At Saa in Malanta when little children have been betrothed, the girl, still very young, comes bringing her food with her to spend a month or two in her future father-in-law's house, and to become acquainted with the family. The betrothed children converse and play together at their ease, knowing what is proposed; and this visit is repeated while the children are little from time to time, and part of the money, porpoise teeth, and dogs' teeth to be paid to the girl's father is handed over[5]. In consequence of this familiarity, when the girl is marriageable and all is arranged she goes willingly enough to take up her abode in her new family, without any real or affected reluctance on her part, or lifting and carrying by her friends. It is sometimes, however, a long time before the marriage is consummated, through the shyness of the bridegroom, though the parents encourage the young couple to be friendly, and give them opportunities of talking and working together.

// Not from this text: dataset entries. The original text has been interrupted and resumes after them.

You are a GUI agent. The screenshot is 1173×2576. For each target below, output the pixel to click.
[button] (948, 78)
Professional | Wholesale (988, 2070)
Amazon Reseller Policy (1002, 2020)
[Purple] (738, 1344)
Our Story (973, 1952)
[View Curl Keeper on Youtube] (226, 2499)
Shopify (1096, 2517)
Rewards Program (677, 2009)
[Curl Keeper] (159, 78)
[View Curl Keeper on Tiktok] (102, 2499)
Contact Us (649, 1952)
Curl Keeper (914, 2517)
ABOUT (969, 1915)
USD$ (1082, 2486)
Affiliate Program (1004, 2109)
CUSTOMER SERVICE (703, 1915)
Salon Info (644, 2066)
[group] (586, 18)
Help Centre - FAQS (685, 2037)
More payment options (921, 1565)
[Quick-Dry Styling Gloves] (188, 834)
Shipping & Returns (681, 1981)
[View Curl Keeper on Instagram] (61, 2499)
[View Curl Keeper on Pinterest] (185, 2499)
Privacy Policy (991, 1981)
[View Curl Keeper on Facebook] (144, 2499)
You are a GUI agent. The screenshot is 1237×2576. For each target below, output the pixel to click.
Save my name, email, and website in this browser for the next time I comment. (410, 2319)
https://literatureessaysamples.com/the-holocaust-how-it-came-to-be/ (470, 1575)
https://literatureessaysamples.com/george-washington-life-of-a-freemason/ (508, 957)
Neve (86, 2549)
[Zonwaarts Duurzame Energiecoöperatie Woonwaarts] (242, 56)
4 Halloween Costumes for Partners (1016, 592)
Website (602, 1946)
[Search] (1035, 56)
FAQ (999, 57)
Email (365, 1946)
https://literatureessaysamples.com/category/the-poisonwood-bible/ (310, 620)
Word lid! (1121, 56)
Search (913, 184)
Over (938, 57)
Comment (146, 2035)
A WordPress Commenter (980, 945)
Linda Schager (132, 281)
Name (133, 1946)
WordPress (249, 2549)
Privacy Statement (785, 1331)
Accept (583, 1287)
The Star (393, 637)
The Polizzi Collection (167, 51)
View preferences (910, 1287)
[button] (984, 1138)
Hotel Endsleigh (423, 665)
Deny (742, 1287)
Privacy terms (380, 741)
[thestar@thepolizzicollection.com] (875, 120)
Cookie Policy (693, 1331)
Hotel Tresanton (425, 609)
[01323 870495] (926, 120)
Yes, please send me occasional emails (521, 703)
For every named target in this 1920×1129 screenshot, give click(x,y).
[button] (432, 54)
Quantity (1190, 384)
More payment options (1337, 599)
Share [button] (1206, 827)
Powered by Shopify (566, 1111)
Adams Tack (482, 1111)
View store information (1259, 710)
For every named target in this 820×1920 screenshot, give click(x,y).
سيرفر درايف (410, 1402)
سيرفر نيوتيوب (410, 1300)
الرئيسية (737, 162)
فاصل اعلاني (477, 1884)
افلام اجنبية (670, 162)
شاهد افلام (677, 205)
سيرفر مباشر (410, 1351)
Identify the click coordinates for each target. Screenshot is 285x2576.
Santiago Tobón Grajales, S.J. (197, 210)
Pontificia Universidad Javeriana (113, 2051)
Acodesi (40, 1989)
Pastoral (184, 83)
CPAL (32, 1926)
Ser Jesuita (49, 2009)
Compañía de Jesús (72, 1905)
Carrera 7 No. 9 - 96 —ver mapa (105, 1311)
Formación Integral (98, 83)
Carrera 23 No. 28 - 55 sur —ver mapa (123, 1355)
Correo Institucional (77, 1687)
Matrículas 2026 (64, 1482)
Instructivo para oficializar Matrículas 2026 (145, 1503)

The virginity of a bride is a matter of much concern to her friends, not only because the boy's friends will not pay what they have promised if her character in questionable, but because they value propriety. This all refers to the good families in the main; among inferior people early betrothals are unusual; the young people have not always made friends, and the taking of the bride to her new home is a greater affair. At Santa Cruz in the same way engagements of marriage are often made in infancy. The father looks out a suitable girl sooner or later, and the boy is not told. Presents and feather-money are interchanged between the parents on both sides. In course of time the boy is told that a girl is engaged for him, but is not told who she is; he is warned only not to go near a certain house, and guesses who it is. The youth when the time comes is often very reluctant to marry, he cries and asks why they want him to go away. However, when he marries he brings his wife to his father's house, until he builds one for himself[6].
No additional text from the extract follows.